_WHAT IS ASKED_
Express the lines below as a JSON list of strings, with one string per line and blank lines omitted.

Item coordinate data

START

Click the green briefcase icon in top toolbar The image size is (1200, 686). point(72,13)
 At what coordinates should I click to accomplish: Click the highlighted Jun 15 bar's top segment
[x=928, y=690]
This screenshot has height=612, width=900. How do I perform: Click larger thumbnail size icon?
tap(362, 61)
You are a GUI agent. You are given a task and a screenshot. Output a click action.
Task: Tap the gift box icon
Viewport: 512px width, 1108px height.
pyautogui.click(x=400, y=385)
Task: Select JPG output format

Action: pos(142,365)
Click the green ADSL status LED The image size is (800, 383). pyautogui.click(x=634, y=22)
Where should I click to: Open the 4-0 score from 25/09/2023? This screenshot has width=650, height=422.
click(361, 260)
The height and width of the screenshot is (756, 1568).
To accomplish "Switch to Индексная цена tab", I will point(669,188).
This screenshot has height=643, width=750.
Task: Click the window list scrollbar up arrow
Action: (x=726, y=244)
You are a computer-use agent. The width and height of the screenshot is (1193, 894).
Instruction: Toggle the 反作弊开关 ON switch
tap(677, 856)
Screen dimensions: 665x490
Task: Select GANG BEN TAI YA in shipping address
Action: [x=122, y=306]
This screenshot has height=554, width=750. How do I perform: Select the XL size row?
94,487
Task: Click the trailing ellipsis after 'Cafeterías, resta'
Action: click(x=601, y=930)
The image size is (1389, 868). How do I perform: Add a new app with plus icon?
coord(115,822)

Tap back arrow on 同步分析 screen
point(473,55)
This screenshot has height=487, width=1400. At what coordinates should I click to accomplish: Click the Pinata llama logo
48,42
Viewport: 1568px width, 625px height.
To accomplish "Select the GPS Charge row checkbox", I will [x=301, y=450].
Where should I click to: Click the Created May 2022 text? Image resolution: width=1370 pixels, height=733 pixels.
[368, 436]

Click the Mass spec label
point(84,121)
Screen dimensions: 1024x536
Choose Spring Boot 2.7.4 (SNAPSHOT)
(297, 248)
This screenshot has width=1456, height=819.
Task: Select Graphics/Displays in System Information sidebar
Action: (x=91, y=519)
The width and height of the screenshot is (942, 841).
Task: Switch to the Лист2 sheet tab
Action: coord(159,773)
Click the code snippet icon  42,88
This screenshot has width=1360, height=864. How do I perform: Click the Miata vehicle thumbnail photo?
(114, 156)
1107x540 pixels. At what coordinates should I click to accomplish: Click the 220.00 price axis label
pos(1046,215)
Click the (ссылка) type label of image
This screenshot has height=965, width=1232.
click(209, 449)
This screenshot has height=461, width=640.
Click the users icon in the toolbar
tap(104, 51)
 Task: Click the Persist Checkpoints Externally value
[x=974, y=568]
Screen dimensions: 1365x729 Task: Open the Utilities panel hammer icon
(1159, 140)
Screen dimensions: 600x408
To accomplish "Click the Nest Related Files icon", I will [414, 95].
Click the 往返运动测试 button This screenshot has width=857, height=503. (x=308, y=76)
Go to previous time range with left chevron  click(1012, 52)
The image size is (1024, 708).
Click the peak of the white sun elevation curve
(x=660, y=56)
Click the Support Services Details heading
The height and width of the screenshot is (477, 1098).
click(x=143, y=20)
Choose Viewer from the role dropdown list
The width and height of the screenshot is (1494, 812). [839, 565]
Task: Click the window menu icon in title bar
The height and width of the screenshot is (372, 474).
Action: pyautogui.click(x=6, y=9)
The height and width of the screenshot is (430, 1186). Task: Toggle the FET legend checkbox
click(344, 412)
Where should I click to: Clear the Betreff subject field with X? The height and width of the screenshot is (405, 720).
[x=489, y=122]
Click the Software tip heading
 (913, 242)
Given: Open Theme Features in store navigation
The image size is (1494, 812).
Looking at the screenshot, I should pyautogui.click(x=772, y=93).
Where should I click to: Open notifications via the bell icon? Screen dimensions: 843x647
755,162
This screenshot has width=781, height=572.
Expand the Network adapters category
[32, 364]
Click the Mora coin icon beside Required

END

_RESPONSE_
[
  "Click the green briefcase icon in top toolbar The image size is (1200, 686). point(72,13)",
  " At what coordinates should I click to accomplish: Click the highlighted Jun 15 bar's top segment",
  "[x=928, y=690]",
  "This screenshot has height=612, width=900. How do I perform: Click larger thumbnail size icon?",
  "tap(362, 61)",
  "You are a GUI agent. You are given a task and a screenshot. Output a click action.",
  "Task: Tap the gift box icon",
  "Viewport: 512px width, 1108px height.",
  "pyautogui.click(x=400, y=385)",
  "Task: Select JPG output format",
  "Action: pos(142,365)",
  "Click the green ADSL status LED The image size is (800, 383). pyautogui.click(x=634, y=22)",
  "Where should I click to: Open the 4-0 score from 25/09/2023? This screenshot has width=650, height=422.",
  "click(361, 260)",
  "The height and width of the screenshot is (756, 1568).",
  "To accomplish \"Switch to Индексная цена tab\", I will point(669,188).",
  "This screenshot has height=643, width=750.",
  "Task: Click the window list scrollbar up arrow",
  "Action: (x=726, y=244)",
  "You are a computer-use agent. The width and height of the screenshot is (1193, 894).",
  "Instruction: Toggle the 反作弊开关 ON switch",
  "tap(677, 856)",
  "Screen dimensions: 665x490",
  "Task: Select GANG BEN TAI YA in shipping address",
  "Action: [x=122, y=306]",
  "This screenshot has height=554, width=750. How do I perform: Select the XL size row?",
  "94,487",
  "Task: Click the trailing ellipsis after 'Cafeterías, resta'",
  "Action: click(x=601, y=930)",
  "The image size is (1389, 868). How do I perform: Add a new app with plus icon?",
  "coord(115,822)",
  "Tap back arrow on 同步分析 screen",
  "point(473,55)",
  "This screenshot has height=487, width=1400. At what coordinates should I click to accomplish: Click the Pinata llama logo",
  "48,42",
  "Viewport: 1568px width, 625px height.",
  "To accomplish \"Select the GPS Charge row checkbox\", I will [x=301, y=450].",
  "Where should I click to: Click the Created May 2022 text? Image resolution: width=1370 pixels, height=733 pixels.",
  "[368, 436]",
  "Click the Mass spec label",
  "point(84,121)",
  "Screen dimensions: 1024x536",
  "Choose Spring Boot 2.7.4 (SNAPSHOT)",
  "(297, 248)",
  "This screenshot has width=1456, height=819.",
  "Task: Select Graphics/Displays in System Information sidebar",
  "Action: (x=91, y=519)",
  "The width and height of the screenshot is (942, 841).",
  "Task: Switch to the Лист2 sheet tab",
  "Action: coord(159,773)",
  "Click the code snippet icon  42,88",
  "This screenshot has width=1360, height=864. How do I perform: Click the Miata vehicle thumbnail photo?",
  "(114, 156)",
  "1107x540 pixels. At what coordinates should I click to accomplish: Click the 220.00 price axis label",
  "pos(1046,215)",
  "Click the (ссылка) type label of image",
  "This screenshot has height=965, width=1232.",
  "click(209, 449)",
  "This screenshot has height=461, width=640.",
  "Click the users icon in the toolbar",
  "tap(104, 51)",
  " Task: Click the Persist Checkpoints Externally value",
  "[x=974, y=568]",
  "Screen dimensions: 1365x729 Task: Open the Utilities panel hammer icon",
  "(1159, 140)",
  "Screen dimensions: 600x408",
  "To accomplish \"Click the Nest Related Files icon\", I will [414, 95].",
  "Click the 往返运动测试 button This screenshot has width=857, height=503. (x=308, y=76)",
  "Go to previous time range with left chevron  click(1012, 52)",
  "The image size is (1024, 708).",
  "Click the peak of the white sun elevation curve",
  "(x=660, y=56)",
  "Click the Support Services Details heading",
  "The height and width of the screenshot is (477, 1098).",
  "click(x=143, y=20)",
  "Choose Viewer from the role dropdown list",
  "The width and height of the screenshot is (1494, 812). [839, 565]",
  "Task: Click the window menu icon in title bar",
  "The height and width of the screenshot is (372, 474).",
  "Action: pyautogui.click(x=6, y=9)",
  "The height and width of the screenshot is (430, 1186). Task: Toggle the FET legend checkbox",
  "click(344, 412)",
  "Where should I click to: Clear the Betreff subject field with X? The height and width of the screenshot is (405, 720).",
  "[x=489, y=122]",
  "Click the Software tip heading",
  " (913, 242)",
  "Given: Open Theme Features in store navigation",
  "The image size is (1494, 812).",
  "Looking at the screenshot, I should pyautogui.click(x=772, y=93).",
  "Where should I click to: Open notifications via the bell icon? Screen dimensions: 843x647",
  "755,162",
  "This screenshot has width=781, height=572.",
  "Expand the Network adapters category",
  "[32, 364]",
  "Click the Mora coin icon beside Required"
]